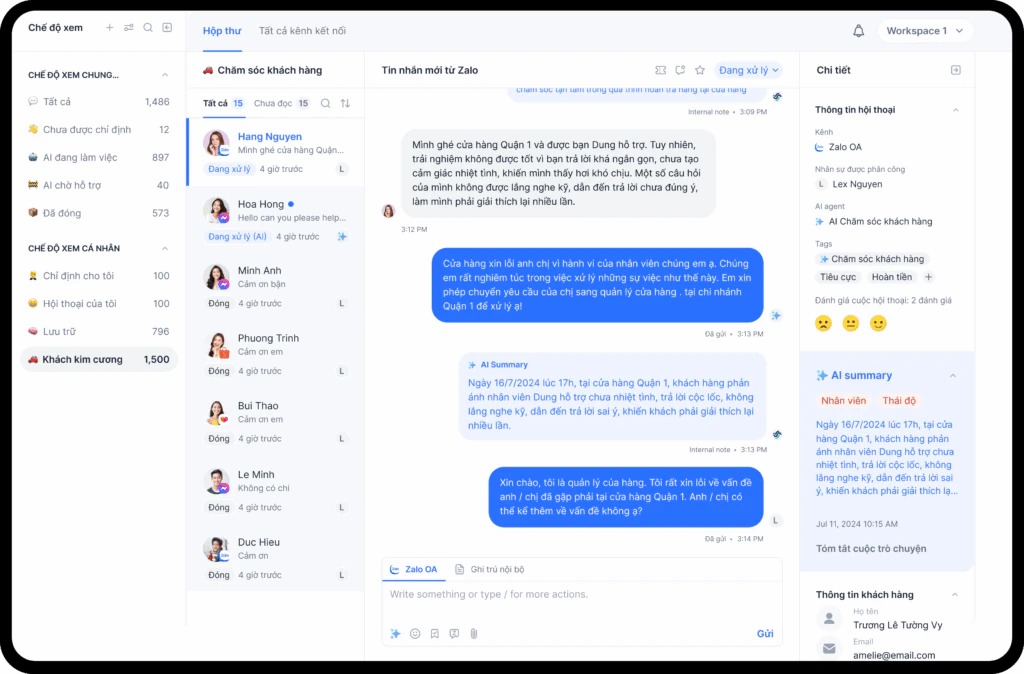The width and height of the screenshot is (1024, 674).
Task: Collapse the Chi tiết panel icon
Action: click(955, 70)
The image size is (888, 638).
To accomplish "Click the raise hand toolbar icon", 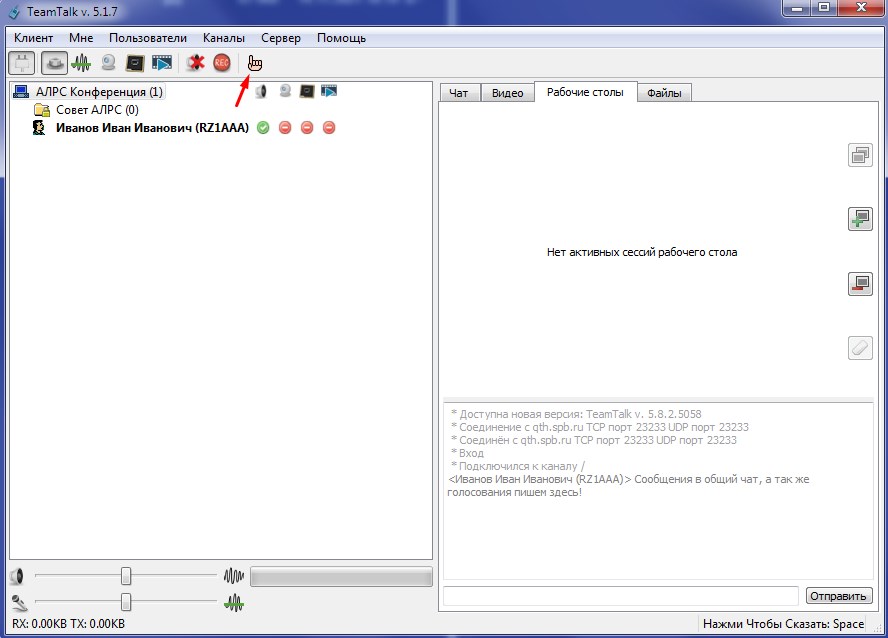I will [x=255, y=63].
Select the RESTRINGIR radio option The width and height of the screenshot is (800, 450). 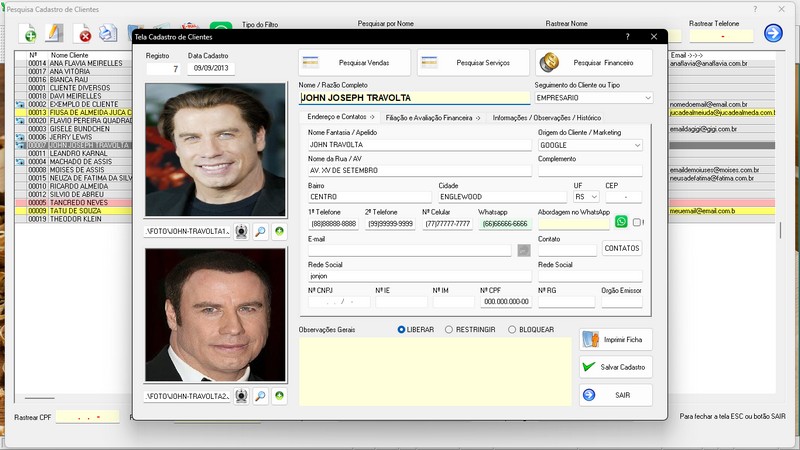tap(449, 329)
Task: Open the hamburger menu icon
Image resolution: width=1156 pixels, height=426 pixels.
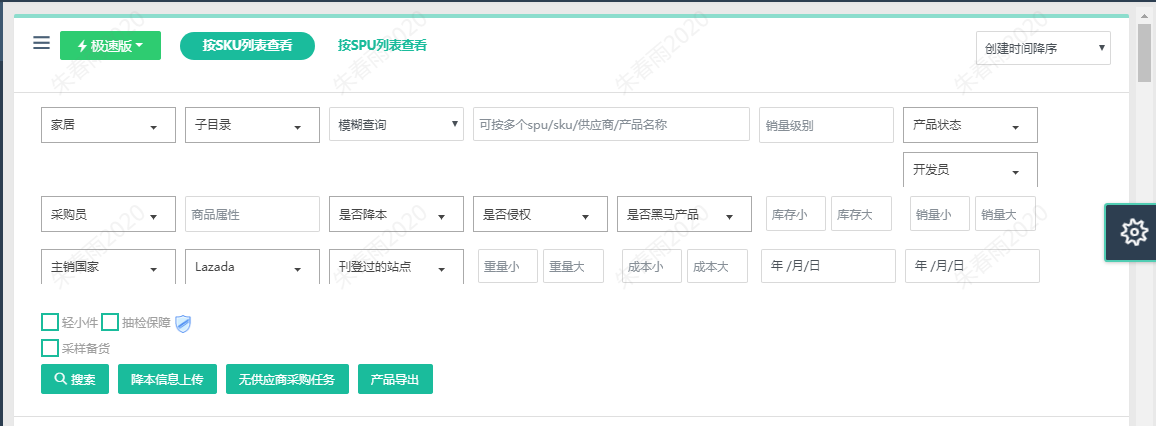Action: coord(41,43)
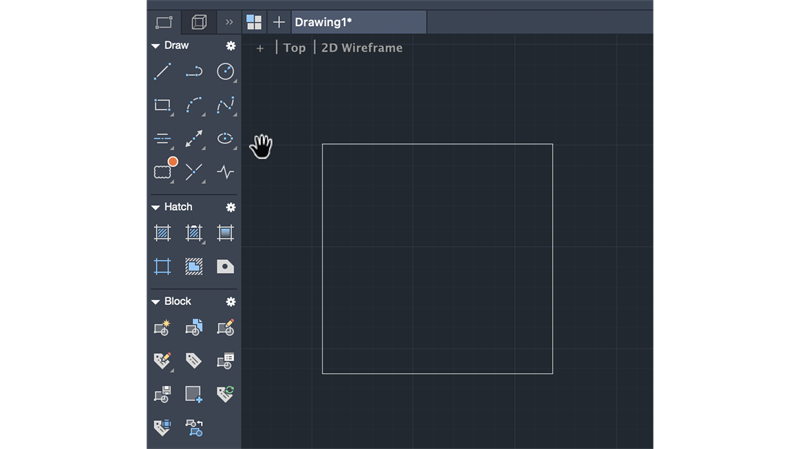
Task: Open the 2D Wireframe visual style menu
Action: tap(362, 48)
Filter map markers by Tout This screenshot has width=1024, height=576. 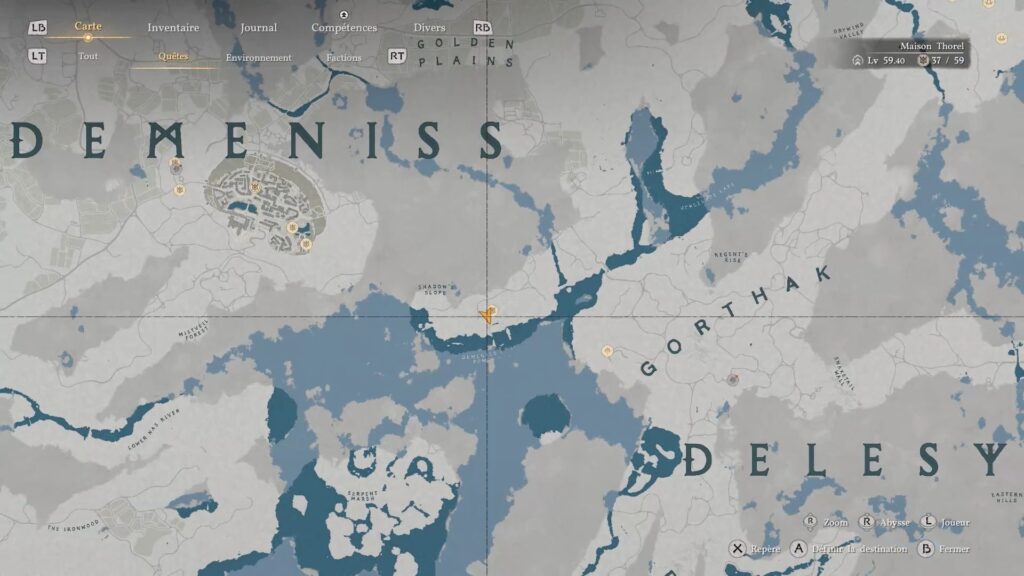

▬▬▬▬▬▬

Work item:
No pictures belong in the copy. Retype exactly, and only, the lines from the line containing "Task: Open the hamburger menu icon" through the last line of the data, both included.

Answer box:
Task: Open the hamburger menu icon
Image resolution: width=1156 pixels, height=426 pixels.
Action: coord(41,43)
Task: Open the 2D Wireframe visual style menu
Action: tap(362, 48)
Filter map markers by Tout This screenshot has width=1024, height=576. 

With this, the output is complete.